As it can be seen, MEMS-speakers already have a lot of potential advantages compared to classical analog speakers. However, they have not been exploited throughout the speaker market yet. ADSR has the potential of leveraging these advantages by offering key advantages for MEMS-systems as for example increased sound pressure especially for low frequency audio signals. Due to the working principle ADSR offers up to 20 dB per decade for a decreasing frequency. Hence, one could think of an ADSR speaker as a MEMS-sub-woofer. For a channel application the additional 20 dB enhance the frequency response to a completely constant one. Therefore the sound pressure in a channel is independent of the audio frequency. For the free field the scaling with the 20 dB is similar, hence, the sound pressure only reduces by 20 dB per decade towards reducing frequencies compared to the 40 dB per decade for the classical analog mode. If high frequency or even ultra-sound is of great importance, hybrid systems incorporating the classical analog scheme as well as ADSR can be used. Since true MEMS systems (no additional assembly of the membrane needed) tend to struggle with low frequency audio signals, ADSR offers a great addition. A classical ADSR actuator or even the hybrid version would offer a true MEMS design, hence no additional assembly would be required reducing the overall handling steps. Furthermore, ADSR greatly benefits from a MEMS design in general. First of all, ADSR uses pulses which are only varied regarding their amplitude, hence the actor response is independent of the audio frequency if the pulse generation is consistent over the amplitude range. This enhances the audio quality in general while also enabling easy actuator tuning. Since the mechanical properties tuned in the high frequency range define the audio quality in the low frequency range, ADSR is ideally suited for MEMS applications.

Disadvantages

Besides offering benefits in the low- to mid frequency range, ADSR requires a rather complex actuator. Due to the inherent design some sort of pumping mechanism – as e.g. shown in [12] – is required which increases the total number of moving parts. This does not only increase the complexity of the manufacturing process but also makes the overall system more error-prone. Depending on the excitation variant the actuator itself requires a more complex excitation. For the first excitation variant – the globally optimal excitation signal – the added complexity is in a reasonable range, since the excitation signal (hat-function) is only modulated regarding its amplitude. For increasing audio frequency though the error caused by the linear approximation of the audio signal increases leading to additional (non-hearable) total harmonic distortion (THD). The more complex version, where the excitation signal is derived in a locally optimal manner requires a lot more computational effort, since the exact form of the excitation pulse has to be calculated separately for each time step. For this version though, no additional THD is introduced at the cost of high computational effort. A comparison between the excitation with the globally optimal excitation signal as well as the locally optimal excitation signal can be seen in Fig. 3. For the sake of brevity, we refer to [8] regarding the procedure of obtaining the locally optimal excitation signals.

Fig. 3.
figure 3

Comparison of the reconstruction with ADSR for the globally optimal excitation signal (linear approximation, dash-dotted line) as well as the locally optimal excitation signal (dashed line). The results are given for a generic channel where the excitation signals for the individual unit cells have been obtained with the procedure explained in [8]

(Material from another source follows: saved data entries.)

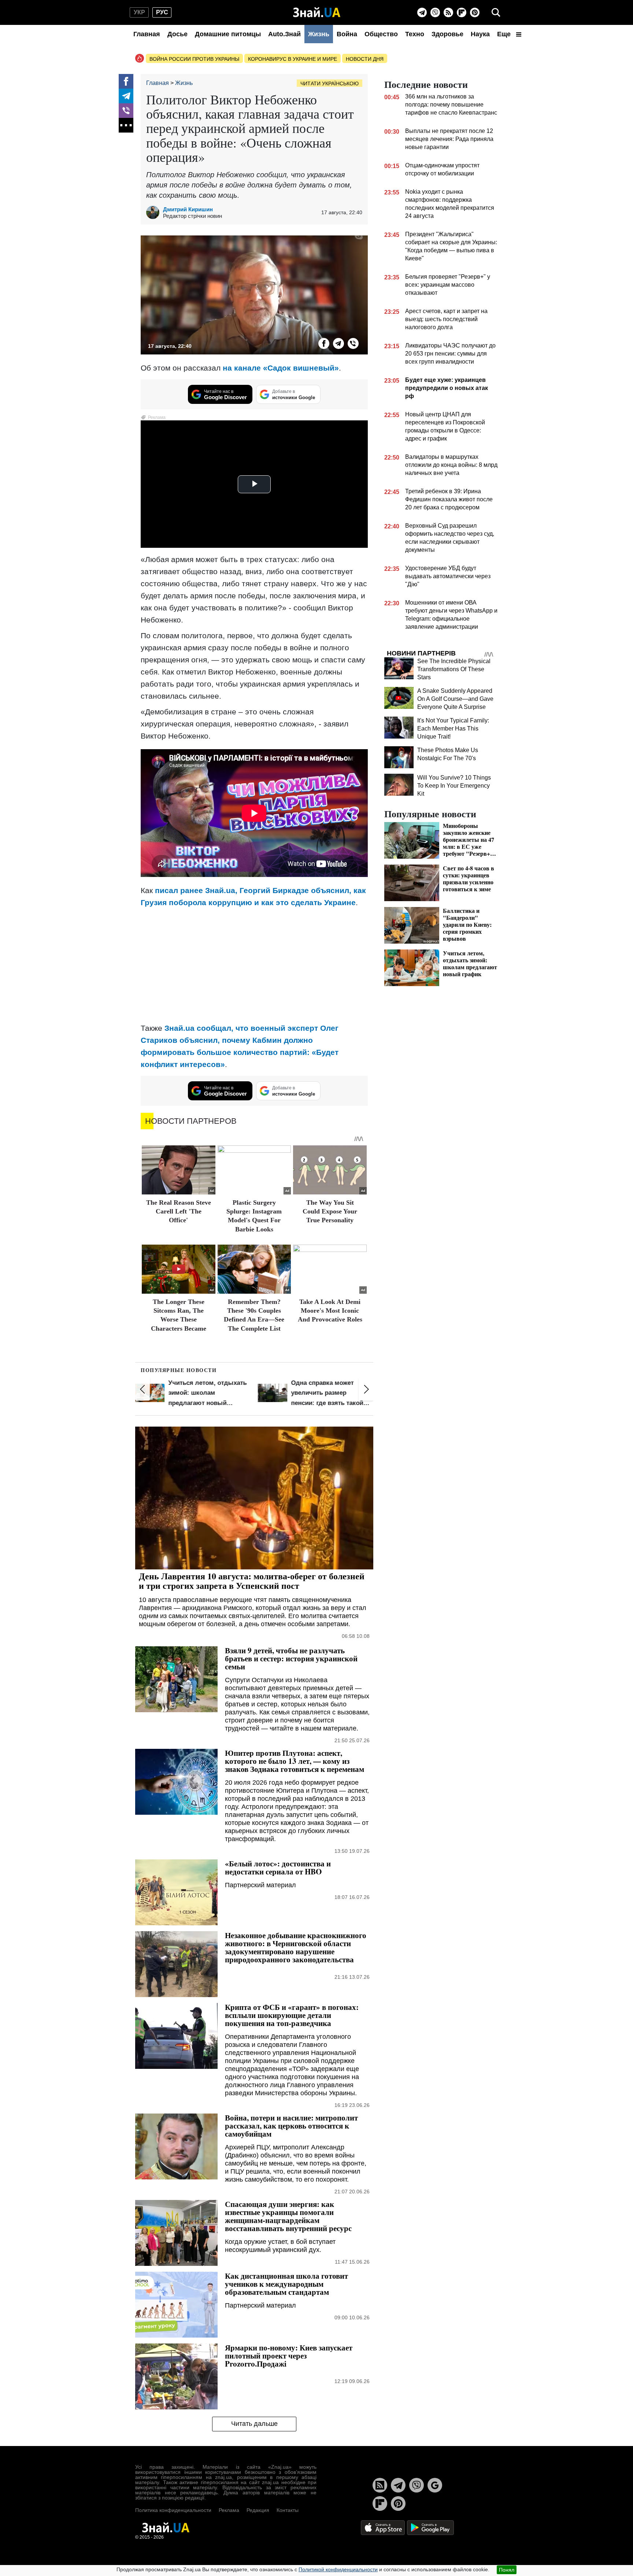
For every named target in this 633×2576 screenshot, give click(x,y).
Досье (177, 34)
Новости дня (365, 59)
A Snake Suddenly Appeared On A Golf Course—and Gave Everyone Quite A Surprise (455, 699)
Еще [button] (504, 34)
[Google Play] (430, 2527)
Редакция (258, 2510)
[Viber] (435, 12)
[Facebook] (126, 81)
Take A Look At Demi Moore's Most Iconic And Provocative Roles (330, 1310)
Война (347, 34)
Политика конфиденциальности (173, 2510)
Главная (146, 34)
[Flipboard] (461, 12)
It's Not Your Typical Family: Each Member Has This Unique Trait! (453, 728)
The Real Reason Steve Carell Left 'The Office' (178, 1211)
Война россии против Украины (194, 59)
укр (139, 12)
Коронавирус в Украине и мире (292, 59)
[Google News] (434, 2485)
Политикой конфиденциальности (338, 2569)
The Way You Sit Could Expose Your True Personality (330, 1211)
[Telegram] (422, 12)
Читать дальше (254, 2423)
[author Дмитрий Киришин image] (154, 212)
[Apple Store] (383, 2527)
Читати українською (329, 83)
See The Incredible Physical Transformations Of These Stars (454, 669)
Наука (480, 34)
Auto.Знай (284, 34)
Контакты (288, 2510)
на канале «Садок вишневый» (281, 368)
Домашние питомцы (228, 34)
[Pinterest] (475, 12)
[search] (496, 12)
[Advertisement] (254, 965)
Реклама (229, 2510)
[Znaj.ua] (316, 12)
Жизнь (318, 34)
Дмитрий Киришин (188, 209)
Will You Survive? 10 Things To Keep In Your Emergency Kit (454, 785)
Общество (381, 34)
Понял (506, 2570)
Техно (414, 34)
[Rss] (448, 12)
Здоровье (447, 34)
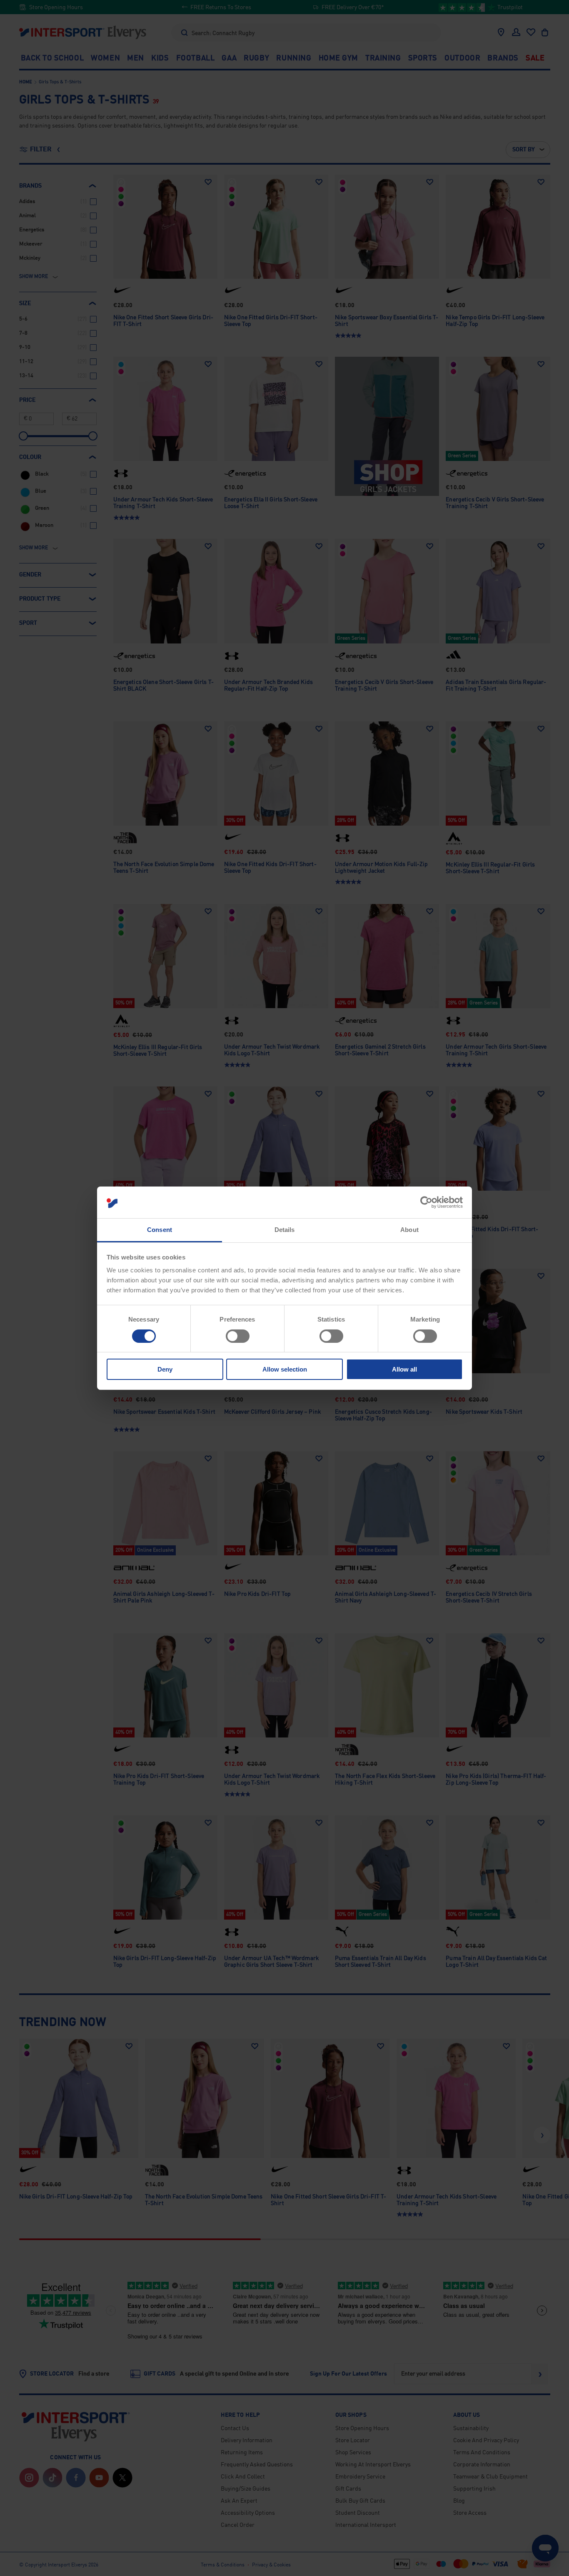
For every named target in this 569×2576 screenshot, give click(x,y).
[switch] (238, 1336)
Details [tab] (285, 1229)
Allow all (404, 1369)
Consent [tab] (159, 1229)
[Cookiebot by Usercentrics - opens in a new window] (426, 1202)
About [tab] (409, 1229)
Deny (164, 1369)
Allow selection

Furthermore, ADSR is not very well suited for ultra-sound applications due to its inherent operating principle. Albeit there is no physical limit to the authors knowledge, the advantageous scaling of ADSR is most promising in the low- to mid-frequency range. Hence, in order to experience similar benefits regarding the overall sound pressure amplitude, especially the shutters would have to exhibit extremely fast switching times which would pose additional challenges from a mechanical point of view.

4 In ear application

Since the principle of ADSR is especially well suited for MEMS-applications it makes sense to focus more on in-ear than on the free-field speakers. However, it has to be noted, that ADSR is not restricted to in ear applications, since this is just the focus of this article. Hence, also the general microspeaker market including e.g. smartphones should be explored. In order to get an understanding of the capabilities of ADSR under ideal conditions analytical investigations combined with a circuit model for the ear-channel have been used. Based on the geometry and mechanical properties given in [14] an electrostatic actuator is used serving as an example for the comparison between ADSR and the analog mode. It has to be mentioned that due to the limitations regarding the maximum displacement of an electrostatic speaker caused by the so called snap-in effect, the maximum sound pressure is limited by the underlying actuator principle. Using a piezoelectric device would greatly enhance the maximum stroke level and therefore the achievable sound pressure [15].

4.1 Mechanical model

A single cell of the given actuator is characterized by a diameter of around 1 mm and a maximum displacement of about 400 nm. Although the used speaklets are subject to an in-plane pre-stress as well as to a non-uniformly distributed membrane deflection, a simplified model for a piston like movement is applied. Here we assume that the electrostatic force is distributed equally and the pre-stress is negligible altogether. Although these assumptions will have an influence on the actual shape of the deflected membrane it is enough to use the simplified model for a first estimation.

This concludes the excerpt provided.